Many factors can affect composition of the gut microbiome, including diet and medication use. Dysbiosis has been associated with gastrointestinal disorders, neurological conditions, and metabolic diseases. However, determining whether changes in the microbiome cause these conditions or occur as a result of them remains challenging.

Water

Adequate water intake plays a crucial role in maintaining a healthy gut, affecting everything from digestion to the balance of beneficial bacteria. Water helps break down food so nutrients can be absorbed efficiently and supports nutrient transport in the bloodstream, ensuring the whole digestive system functions smoothly. When the body is well-hydrated, the stomach produces enough gastric juices and enzymes, allowing food to move through the intestines more effectively. This movement (called peristalsis) is the natural wave like motion of the intestines, which relies heavily on proper hydration. Without enough water, stools can become hard and difficult to pass, increasing the risk of constipation and discomfort.

Hydration also supports the gut’s protective mucosal lining, which acts as a barrier against harmful germs and helps absorb essential nutrients. When hydration levels drop, this lining can weaken, contributing to inflammation and upsetting the balance of gut bacteria. On the other hand, a well-hydrated gut encourages the growth of beneficial bacteria that help regulate digestion, immune function, and even mood.

Water also assists the body in flushing out toxins and waste products that, if accumulated, can disrupt gut harmony. By promoting regular bowel movements and maintaining a stable internal environment, drinking enough water becomes a simple but powerful way to support overall gut health and well-being.

Sleep

Sleep plays a vital role in maintaining bowel health, and its impact is greater than many realise. During restful sleep, the body regulates hormones that influence digestion, such as cortisol and insulin. When sleep is poor or disrupted, these hormones become unbalanced, which can lead to increased inflammation, irregular bowel movements, and heightened sensitivity in the digestive tract.

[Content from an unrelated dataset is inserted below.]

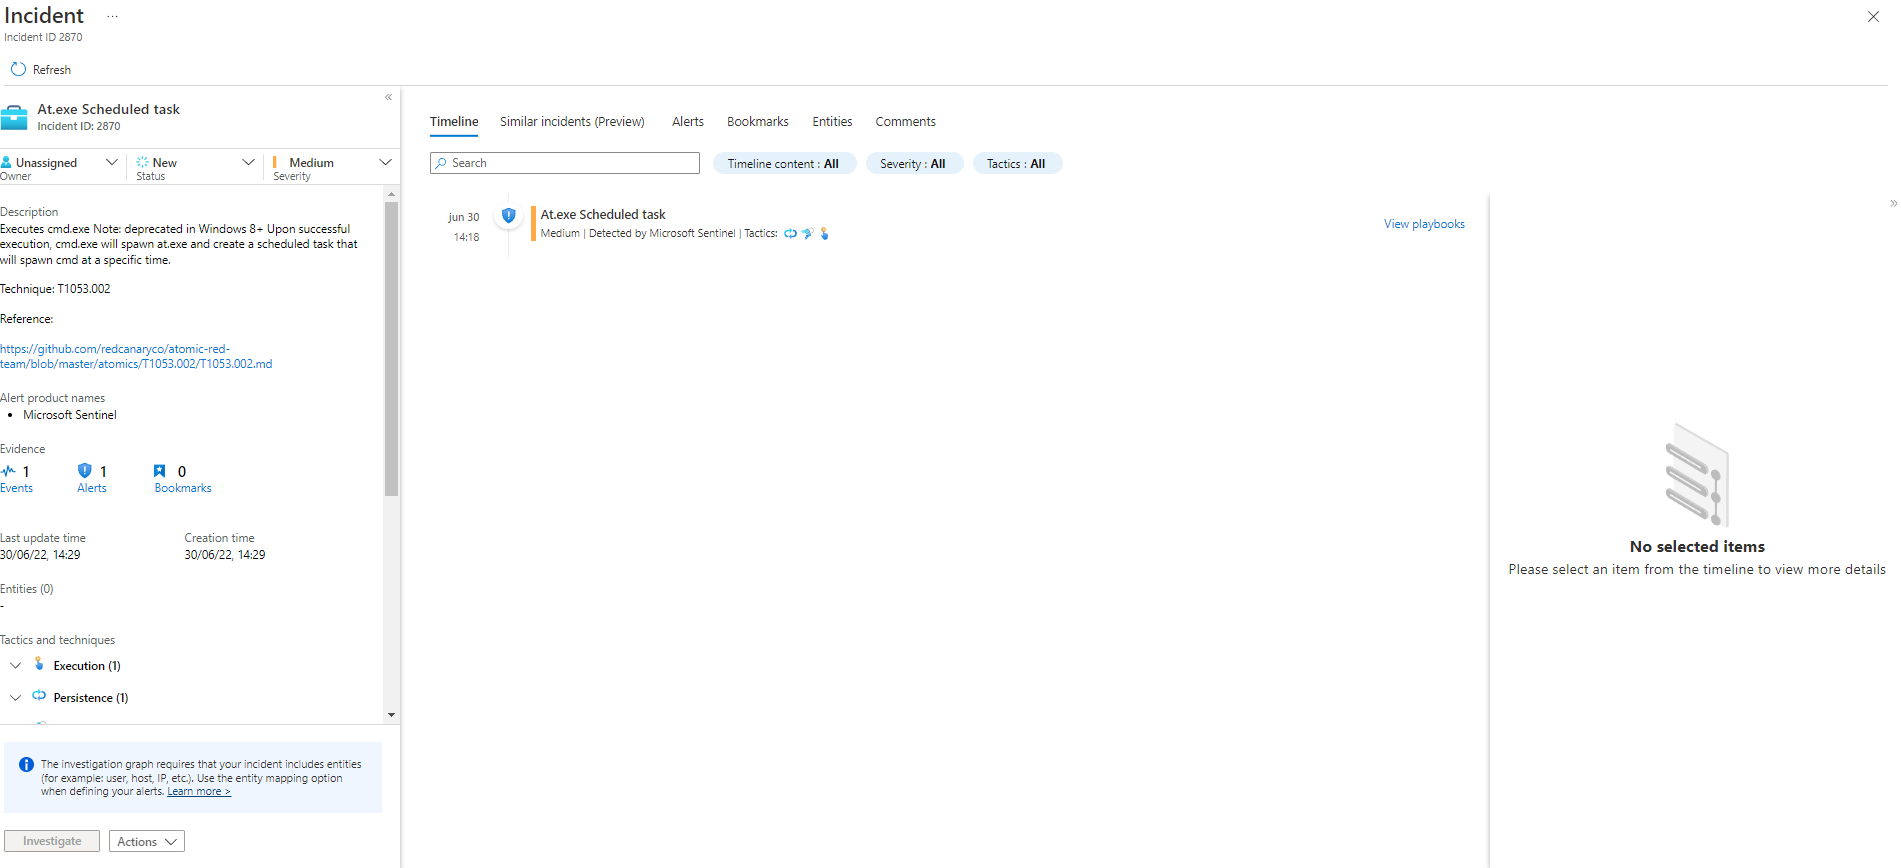The width and height of the screenshot is (1901, 868).
Task: Click the incident briefcase icon
Action: 14,117
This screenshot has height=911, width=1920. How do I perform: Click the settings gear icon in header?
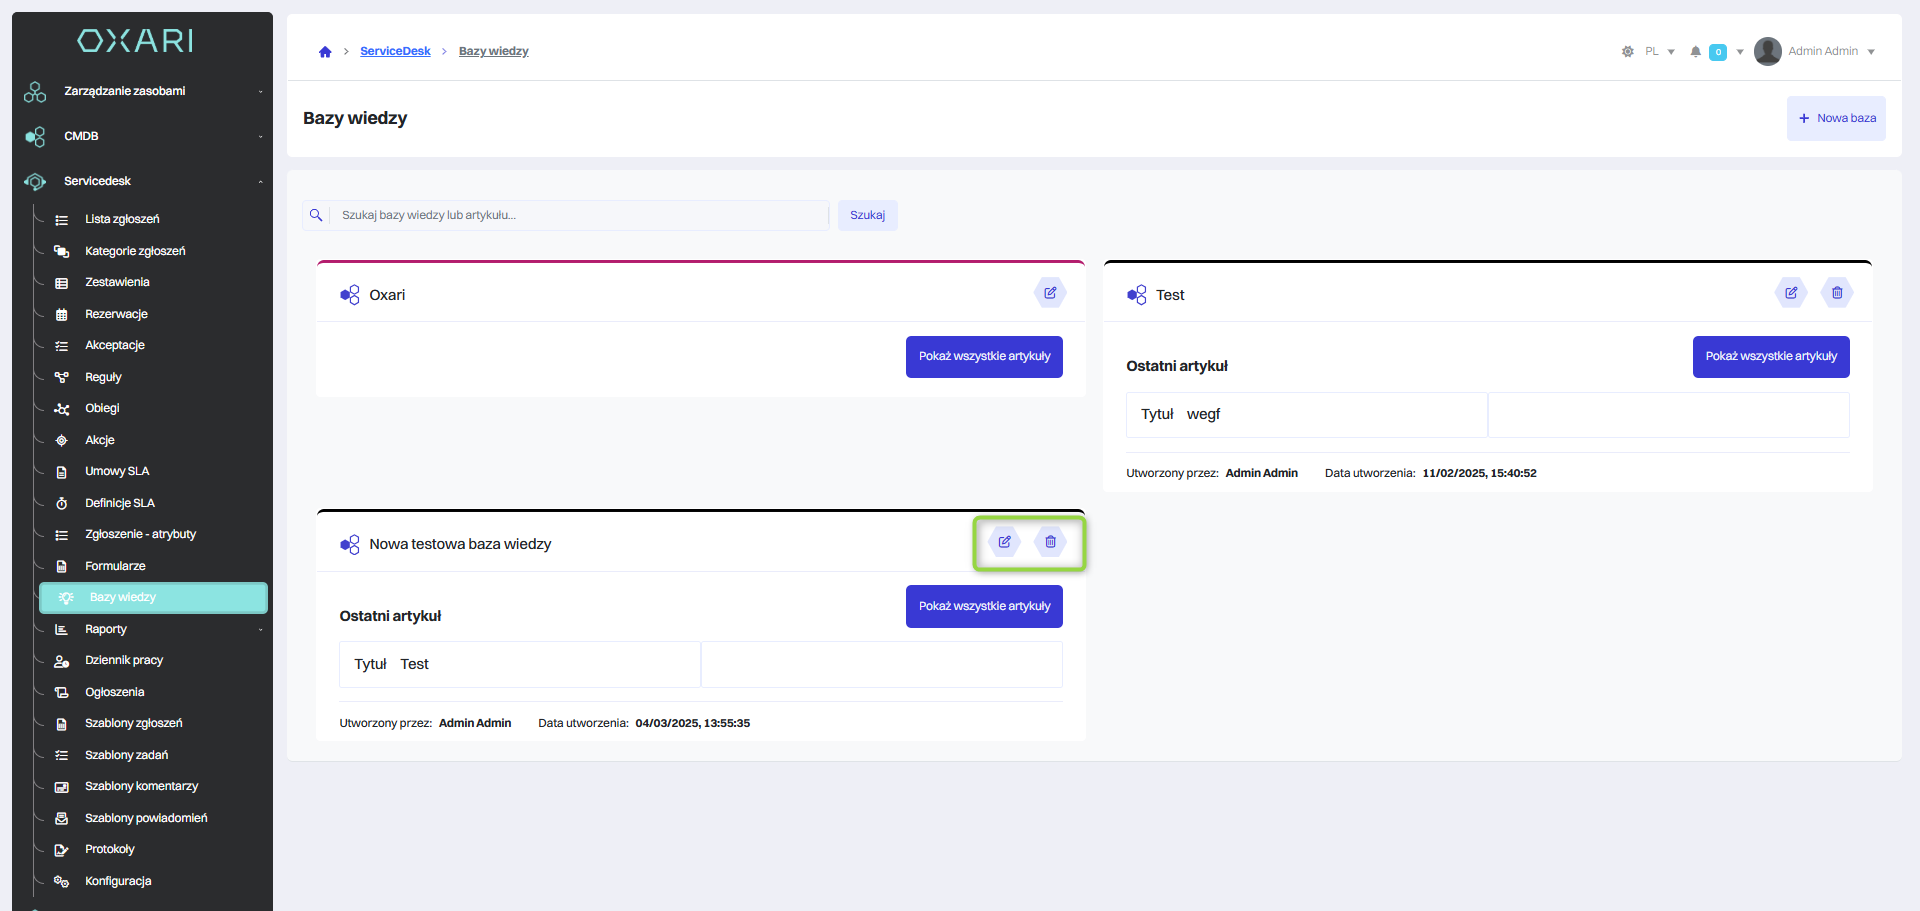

Good sleep also supports the gut microbiome. Research shows that poor or inconsistent sleep can disrupt the natural rhythms of these microbes, reducing their diversity and potentially contributing to problems like constipation, diarrhoea, or irritable bowel syndrome. Additionally, a healthy sleep pattern helps maintain a strong immune system through its positive effects on gut bacteria.

Exercise

Regular exercise plays a crucial role in maintaining gut health, influencing both the diversity and function of the gut microbiome. Physical activity promotes the growth of beneficial bacteria, which are essential for digestion, nutrient absorption, and immune system regulation. A diverse microbiome is associated with reduced inflammation and better metabolism.

Exercise also improves gut motility, helping food move efficiently through the digestive tract and reducing the risk of constipation. Increased blood flow during physical activity supports the intestinal lining, enhancing nutrient absorption and overall gut function. Additionally, exercise has been shown to reduce stress and regulate hormones, both of which have a direct impact on gut health. Chronic stress can disrupt the balance of gut bacteria, whereas regular activity helps maintain a stable, healthy environment in the intestines.

Even moderate activities like walking, cycling, or yoga can significantly benefit the gut. By combining physical activity with a balanced diet rich in fibre and adequate water intake, individuals can optimise gut function, improve digestive efficiency, and strengthen immune responses. In essence, exercise is not just beneficial for muscles and the heart, it is a cornerstone of digestive health and overall well-being.